>> START Selection

#!/usr/bin/env python
# coding: utf-8

# # ImageJ with Python Kernel

# This notebook covers how to use ImageJ as a library from Python. A major advantage of this approach is the ability to combine ImageJ with other tools available from the Python software ecosystem, including [NumPy](https://www.numpy.org/), [SciPy](https://www.scipy.org/), [scikit-image](https://scikit-image.org/), [CellProfiler](https://cellprofiler.org/), [OpenCV](https://opencv.org/), [ITK](https://itk.org/) and more.
# 
# This notebook assumes familiarity with the ImageJ API. Detailed tutorials in that regard can be found in the [other notebooks](../ImageJ-Tutorials-and-Demo.ipynb).

# ## Starting ImageJ from Python

# The [pyimagej](https://pypi.org/project/pyimagej/) module enables access to the entire ImageJ API from Python in a natural way.
# 
# Let's initialize an ImageJ gateway including Fiji plugins, at a reproducible version:

# In[2]:


import imagej
ij = imagej.init('sc.fiji:fiji:2.0.0-pre-10')
ij.getVersion()

>> END Selection

» **Written problem A**
Please answer these questions about the ImageJ notebook:
(i) Which module gives access to the entire ImageJ API from Python?
(ii) What version string is passed to imagej.init?
(iii) Familiarity with what does the notebook assume?
» **Written problem B**
Resume the ImageJ notebook after its final line of code, in the same format.

>> START Record excerpts

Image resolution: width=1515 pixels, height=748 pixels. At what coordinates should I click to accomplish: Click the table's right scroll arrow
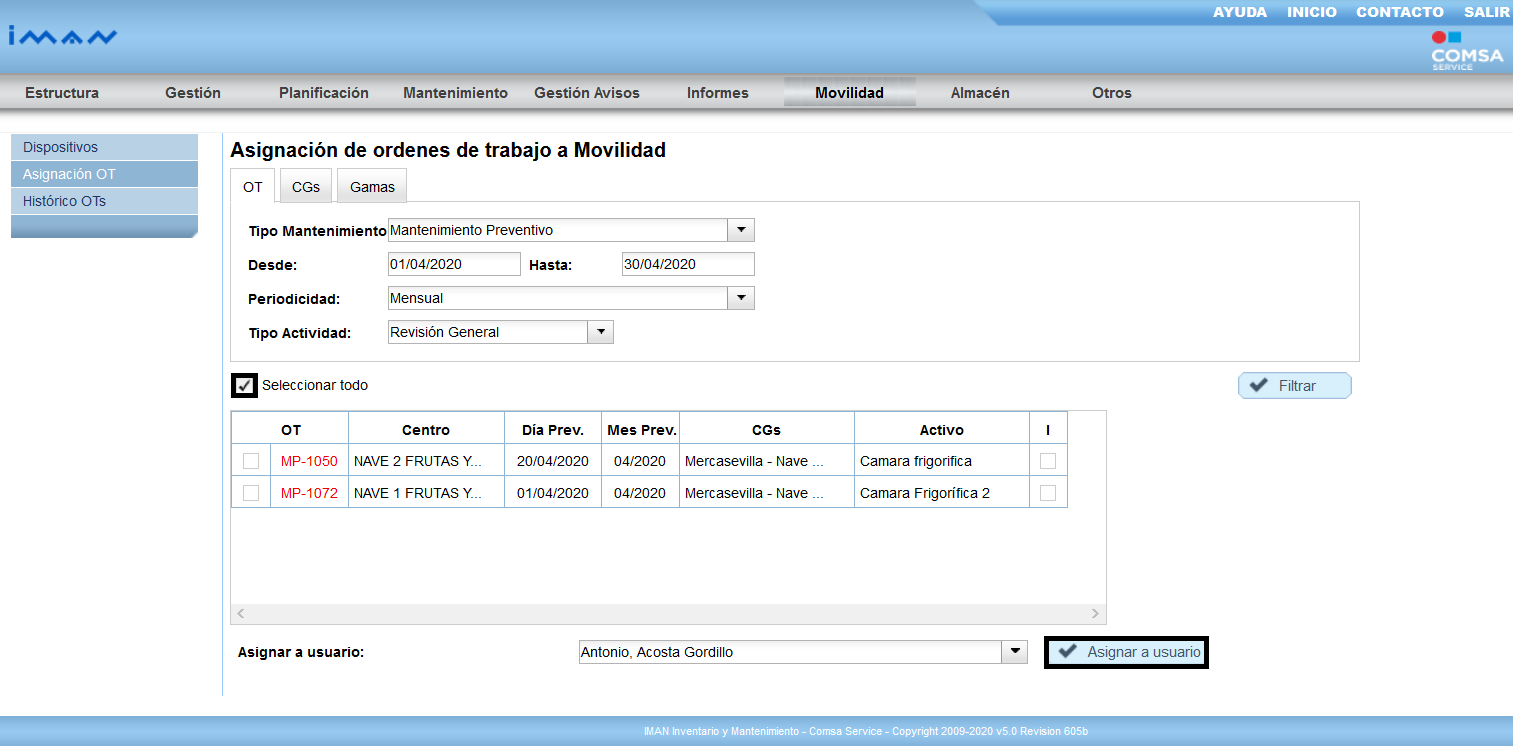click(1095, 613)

>> END Record excerpts
>> START Record excerpts

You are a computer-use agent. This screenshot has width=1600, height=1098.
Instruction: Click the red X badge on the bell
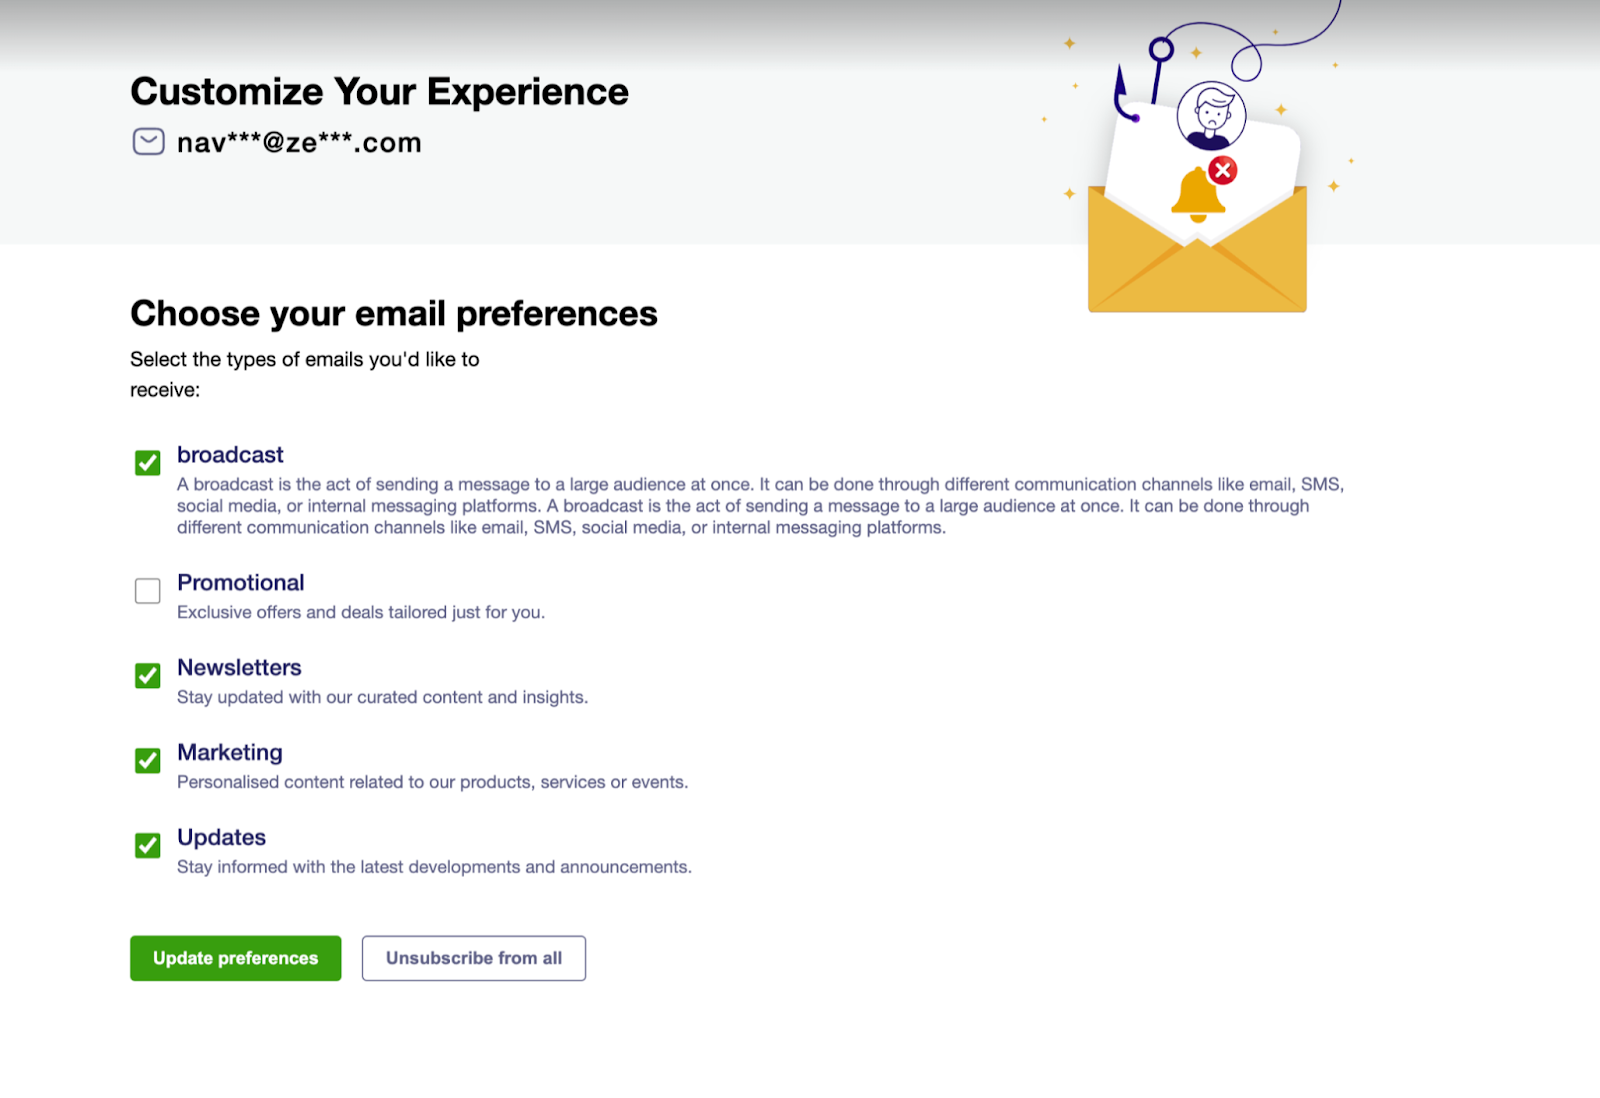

>> END Record excerpts

» **Answer A**
(i) pyimagej
(ii) 'sc.fiji:fiji:2.0.0-pre-10'
(iii) The ImageJ API

» **Answer B**
# ### Ways to initialize
# 
# | Requirement                                   | Code<sup>1</sup>                                                     | Reproducible?<sup>2</sup> |
# |:----------------------------------------------|:---------------------------------------------------------------------|:-------------------------:|
# | Newest available version of ImageJ            | `ij = imagej.init()`                                                 | NO                        |
# | Specific version of ImageJ                    | `ij = imagej.init('net.imagej:imagej:2.0.0-rc-71')`                  | YES                       |
# | With a GUI (newest version)                   | `ij = imagej.init(headless=False)`                                   | NO                        |
# | With a GUI (specific version)                 | `ij = imagej.init('net.imagej:imageJ:2.0.0-rc-71', headless=False)`  | YES                       |
# | With support for ImageJ 1.x (newest versions) | `ij = imagej.init('net.imagej:imagej+net.imagej:imagej-legacy')`     | NO                        |
# | With Fiji plugins (newest version)            | `ij = imagej.init('sc.fiji:fiji')`                                   | NO                        |
# | With Fiji plugins (specific version)          | `ij = imagej.init('sc.fiji:fiji:2.0.0-pre-10')`                      | YES                       |
# | From a local installation                     | `ij = imagej.init('/Applications/Fiji.app')`                         | DEPENDS                   |
# 
# <sup>1</sup> pyimagej uses [`jgo`](https://github.com/scijava/jgo) internally to call up ImageJ, so all of these initializations are tied to the usage of `jgo`. You can read up on the [usage of `jgo`](https://github.com/scijava/jgo#usage) to find out more about this initialization.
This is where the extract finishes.